There are two methods of indoor gardening: hydroponic (where the plant’s root system resides in water), and soil-based. Both types can grow healthy plants–provided they receive sufficient nutrients and light. It may seem strange, but hydroponic gardening is no more complicated than soil-based gardening. All you need is hydroponic fertilizer, water, and a container that will support a growing plant.


Indoor plants prefer to grow by windows where light can trickle in. If no windows are available or you need additional light, try artificial lights. Fluorescents are the least expensive option. There are others — such as HID, full-spectrum and LED grow lights — but they can get expensive. Do not use regular incandescent lights; they don’t offer the spectrum of usable light that plants need to thrive.

Here are some other essential items for successful plant growth:

Potting soil made specifically for indoor gardens. This soil contains vermiculite or pumice for water drainage.

Fertilizers that are all-purpose or for hydroponic gardens. Liquid fertilizers are the easiest to use. You can also buy organic fertilizers such as fish, bone meal and seaweed. Some indoor plants only need to be fertilized two or three times a year. Over-fertilizing will harm the roots and cause the plant to suffer. If it’s healthy and growing, it’s probably fine and doesn’t need to be fertilized.

Potting containers, gardening gloves, mulch and a trowel are other useful items, depending on what growing method you use.

Plant Options

You don’t need a ton of space for an indoor garden. It can be as simple as some windowsill herbs. Most herbs don’t grow very large or require constant sunlight, and can be pruned with few complications. Fruiting plants take up more space and often require lots of sun.

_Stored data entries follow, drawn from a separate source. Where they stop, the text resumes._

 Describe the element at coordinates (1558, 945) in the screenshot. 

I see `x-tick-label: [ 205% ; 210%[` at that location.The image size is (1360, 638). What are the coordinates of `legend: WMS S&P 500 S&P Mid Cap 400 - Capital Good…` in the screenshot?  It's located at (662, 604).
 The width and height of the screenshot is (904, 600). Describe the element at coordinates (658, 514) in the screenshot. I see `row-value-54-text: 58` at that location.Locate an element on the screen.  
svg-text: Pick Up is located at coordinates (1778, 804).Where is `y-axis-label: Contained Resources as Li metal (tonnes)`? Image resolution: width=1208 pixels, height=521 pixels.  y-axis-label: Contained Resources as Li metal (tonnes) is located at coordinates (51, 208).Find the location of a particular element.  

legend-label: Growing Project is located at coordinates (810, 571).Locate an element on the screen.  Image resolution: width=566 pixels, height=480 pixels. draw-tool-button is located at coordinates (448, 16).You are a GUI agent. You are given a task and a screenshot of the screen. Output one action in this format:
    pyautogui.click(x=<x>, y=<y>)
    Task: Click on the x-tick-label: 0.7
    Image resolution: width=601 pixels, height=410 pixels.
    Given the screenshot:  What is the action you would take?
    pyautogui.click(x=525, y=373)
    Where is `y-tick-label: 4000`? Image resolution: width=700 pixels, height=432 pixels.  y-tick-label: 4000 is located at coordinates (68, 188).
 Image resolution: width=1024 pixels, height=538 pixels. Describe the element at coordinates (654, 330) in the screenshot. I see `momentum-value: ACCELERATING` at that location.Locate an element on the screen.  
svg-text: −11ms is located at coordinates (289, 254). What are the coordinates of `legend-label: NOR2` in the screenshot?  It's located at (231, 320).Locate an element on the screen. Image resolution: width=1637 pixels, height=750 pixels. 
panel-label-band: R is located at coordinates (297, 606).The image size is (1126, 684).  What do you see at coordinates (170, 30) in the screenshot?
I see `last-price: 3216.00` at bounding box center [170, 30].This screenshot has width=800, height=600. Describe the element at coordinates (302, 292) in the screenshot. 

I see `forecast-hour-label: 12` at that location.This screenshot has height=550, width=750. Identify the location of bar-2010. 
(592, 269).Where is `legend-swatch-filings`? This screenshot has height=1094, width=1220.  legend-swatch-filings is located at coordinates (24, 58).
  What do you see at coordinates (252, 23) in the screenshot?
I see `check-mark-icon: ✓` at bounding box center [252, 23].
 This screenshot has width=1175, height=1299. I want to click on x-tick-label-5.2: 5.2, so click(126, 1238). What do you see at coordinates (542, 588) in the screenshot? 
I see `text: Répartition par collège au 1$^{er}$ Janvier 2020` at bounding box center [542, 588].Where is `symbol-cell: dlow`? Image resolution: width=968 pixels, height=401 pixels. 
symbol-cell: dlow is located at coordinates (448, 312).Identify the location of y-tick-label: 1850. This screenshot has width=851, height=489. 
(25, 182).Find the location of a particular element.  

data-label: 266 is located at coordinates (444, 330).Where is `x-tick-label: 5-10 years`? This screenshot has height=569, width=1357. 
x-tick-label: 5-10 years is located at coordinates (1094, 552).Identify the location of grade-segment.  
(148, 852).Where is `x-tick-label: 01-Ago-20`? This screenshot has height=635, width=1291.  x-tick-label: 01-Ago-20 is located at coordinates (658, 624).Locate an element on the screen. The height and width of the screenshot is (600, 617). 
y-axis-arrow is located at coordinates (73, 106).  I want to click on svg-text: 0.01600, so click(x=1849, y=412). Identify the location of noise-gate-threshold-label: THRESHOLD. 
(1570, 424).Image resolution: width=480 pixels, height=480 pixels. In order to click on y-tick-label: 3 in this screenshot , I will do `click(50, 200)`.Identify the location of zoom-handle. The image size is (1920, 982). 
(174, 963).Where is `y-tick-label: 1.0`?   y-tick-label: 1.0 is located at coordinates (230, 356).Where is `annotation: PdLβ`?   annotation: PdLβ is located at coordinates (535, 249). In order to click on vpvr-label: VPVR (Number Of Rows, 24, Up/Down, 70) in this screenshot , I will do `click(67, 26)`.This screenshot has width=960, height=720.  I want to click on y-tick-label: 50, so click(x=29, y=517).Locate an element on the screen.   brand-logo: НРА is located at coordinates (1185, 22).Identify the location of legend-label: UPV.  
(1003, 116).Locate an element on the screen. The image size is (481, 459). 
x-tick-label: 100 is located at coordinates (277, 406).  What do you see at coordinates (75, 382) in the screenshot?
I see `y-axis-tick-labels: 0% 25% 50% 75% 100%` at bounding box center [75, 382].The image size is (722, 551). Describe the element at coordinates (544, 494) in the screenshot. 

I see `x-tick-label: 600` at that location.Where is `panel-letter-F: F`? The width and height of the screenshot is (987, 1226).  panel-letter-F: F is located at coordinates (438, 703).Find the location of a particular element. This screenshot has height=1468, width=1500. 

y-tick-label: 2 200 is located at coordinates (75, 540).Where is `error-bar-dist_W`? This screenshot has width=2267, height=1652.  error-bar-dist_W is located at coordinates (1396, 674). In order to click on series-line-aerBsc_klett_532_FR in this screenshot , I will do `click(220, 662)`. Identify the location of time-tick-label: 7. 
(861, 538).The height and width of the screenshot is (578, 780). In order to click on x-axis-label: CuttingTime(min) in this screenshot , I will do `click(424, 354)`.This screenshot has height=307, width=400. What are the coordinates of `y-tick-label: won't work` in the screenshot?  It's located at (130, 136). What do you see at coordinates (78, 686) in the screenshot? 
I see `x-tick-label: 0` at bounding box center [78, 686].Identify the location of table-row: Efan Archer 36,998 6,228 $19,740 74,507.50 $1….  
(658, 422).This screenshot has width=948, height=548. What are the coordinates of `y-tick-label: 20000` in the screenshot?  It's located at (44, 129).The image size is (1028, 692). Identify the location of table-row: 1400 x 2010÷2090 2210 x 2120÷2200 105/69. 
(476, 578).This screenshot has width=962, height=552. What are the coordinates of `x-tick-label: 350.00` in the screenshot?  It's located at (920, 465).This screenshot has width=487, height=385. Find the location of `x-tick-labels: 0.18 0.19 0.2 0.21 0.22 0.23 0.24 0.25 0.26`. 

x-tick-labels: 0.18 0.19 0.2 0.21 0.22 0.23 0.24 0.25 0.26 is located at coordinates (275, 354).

There are many vegetables and herbs that can do well indoors, such as lettuce, peppers, parsley and chives. When planning your garden, read the seed packets of the plants you’re considering. They’ll provide specifications such as the height and width of the plants at full maturity, sun tolerances, and other useful information.


When you decide to grow an indoor garden, don’t forget the environment of your living space. Temperatures for most indoor plants should be around 60°F–80°F, and most require around 50–60 percent humidity. In the months when heaters or air conditioners are worked to death, humidity and soil moisture may be difficult to maintain. One way to avoid low humidity is to place pots in a larger tray that collects excess water. The water in the tray will evaporate, creating a more humid environment.

To keep your perennial plants happy, don’t forget to re-pot them when their root system outgrows their old digs. Periodically replacing the soil is essential as well, because nutrients are used up over time.

Growing an indoor garden can be a fun, challenging and money-saving hobby that can produce all year. Plus, plants are natural air purifiers, so your living space will be cleaner and healthier.